EXERCISE INSTRUCTIONS: Going down the listing below, print exactly each line from the one with "The image size is (1365, 679)." up to and including the one with "The image size is (952, 601).", and skip the rest.

INPUT RECORDS:
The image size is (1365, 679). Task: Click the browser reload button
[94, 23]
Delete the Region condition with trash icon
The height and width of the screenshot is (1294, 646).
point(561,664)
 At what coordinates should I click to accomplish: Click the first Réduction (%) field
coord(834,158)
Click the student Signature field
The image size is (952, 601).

...

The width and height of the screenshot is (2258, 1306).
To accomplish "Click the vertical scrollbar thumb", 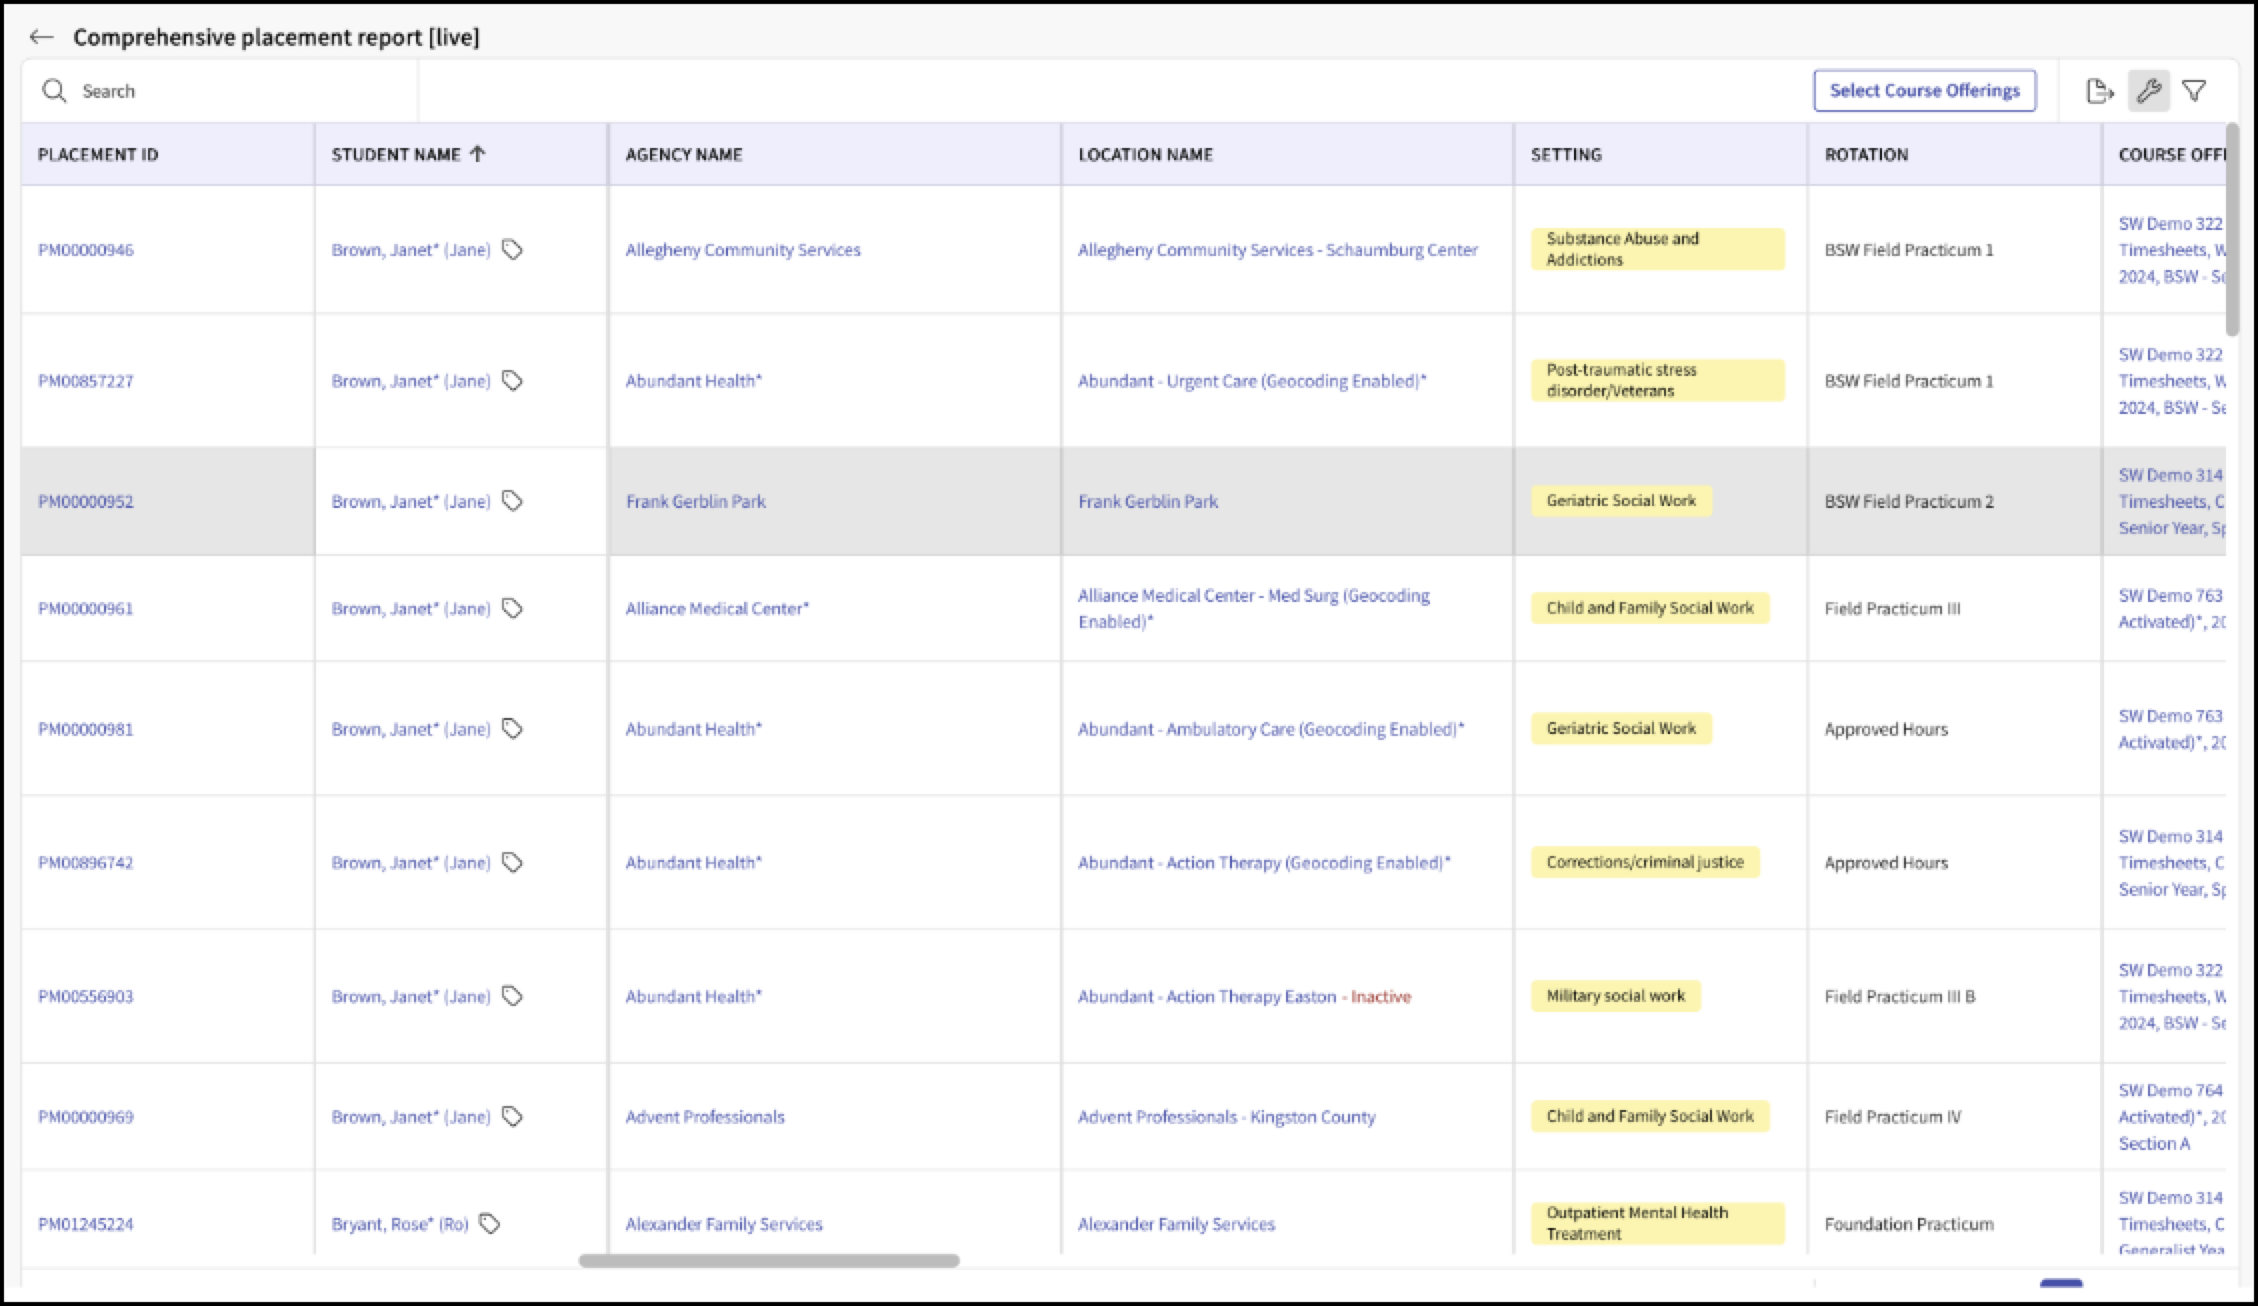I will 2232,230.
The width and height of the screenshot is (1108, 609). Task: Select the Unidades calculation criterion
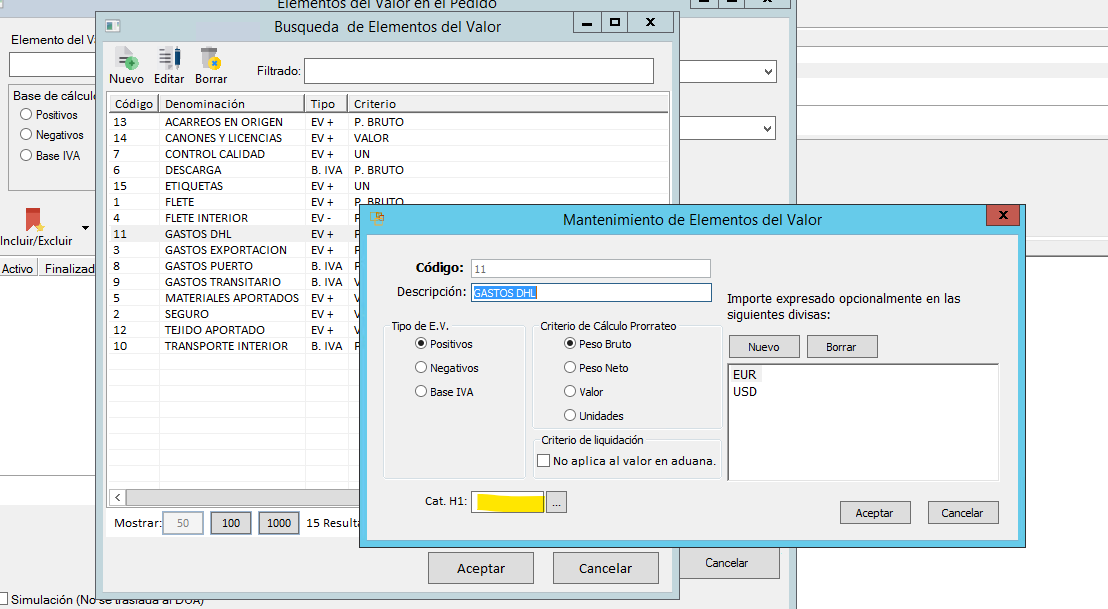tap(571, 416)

REPLY TO THE EXERCISE:
The image size is (1365, 679). Task: Click the browser reload button
[94, 23]
Delete the Region condition with trash icon
The height and width of the screenshot is (1294, 646).
point(561,664)
 At what coordinates should I click to accomplish: Click the first Réduction (%) field
coord(834,158)
Click the student Signature field
The image size is (952, 601).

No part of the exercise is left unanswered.